Records from a collection:
━━━━━━━━━━━━━━━━━━━━

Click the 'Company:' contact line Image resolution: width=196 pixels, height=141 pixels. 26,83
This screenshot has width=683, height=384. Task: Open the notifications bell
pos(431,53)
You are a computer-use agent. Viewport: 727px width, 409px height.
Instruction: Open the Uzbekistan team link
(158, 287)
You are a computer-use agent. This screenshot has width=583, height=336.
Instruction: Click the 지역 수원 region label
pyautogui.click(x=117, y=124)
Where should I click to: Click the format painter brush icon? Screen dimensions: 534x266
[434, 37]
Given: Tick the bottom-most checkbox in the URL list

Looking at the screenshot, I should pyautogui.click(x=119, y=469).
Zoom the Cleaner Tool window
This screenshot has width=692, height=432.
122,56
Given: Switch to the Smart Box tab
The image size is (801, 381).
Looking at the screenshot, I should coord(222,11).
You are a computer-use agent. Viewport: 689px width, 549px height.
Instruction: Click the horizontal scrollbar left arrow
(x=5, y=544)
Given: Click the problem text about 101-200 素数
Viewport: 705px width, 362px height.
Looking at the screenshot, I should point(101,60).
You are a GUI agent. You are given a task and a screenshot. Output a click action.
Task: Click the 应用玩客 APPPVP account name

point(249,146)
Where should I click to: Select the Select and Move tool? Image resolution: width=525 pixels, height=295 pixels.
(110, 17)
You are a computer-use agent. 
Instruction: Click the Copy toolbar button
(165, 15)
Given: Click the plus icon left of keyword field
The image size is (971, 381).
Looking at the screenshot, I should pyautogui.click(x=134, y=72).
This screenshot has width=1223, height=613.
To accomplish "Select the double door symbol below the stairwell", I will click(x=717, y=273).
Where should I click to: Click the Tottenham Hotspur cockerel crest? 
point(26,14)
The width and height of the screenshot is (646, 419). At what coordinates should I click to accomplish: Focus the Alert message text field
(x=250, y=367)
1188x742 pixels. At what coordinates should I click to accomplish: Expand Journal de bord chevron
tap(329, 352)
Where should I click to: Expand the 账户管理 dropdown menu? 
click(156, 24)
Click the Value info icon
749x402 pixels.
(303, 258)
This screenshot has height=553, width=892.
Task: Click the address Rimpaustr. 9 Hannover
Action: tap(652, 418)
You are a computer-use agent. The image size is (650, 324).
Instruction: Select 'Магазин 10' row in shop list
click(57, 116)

━━━━━━━━━━━━━━━━━━━━

■ **Directions for this task**
Provide the count of lines in the records above that hold the word "agent", with no other text.

■ **Answer area**
6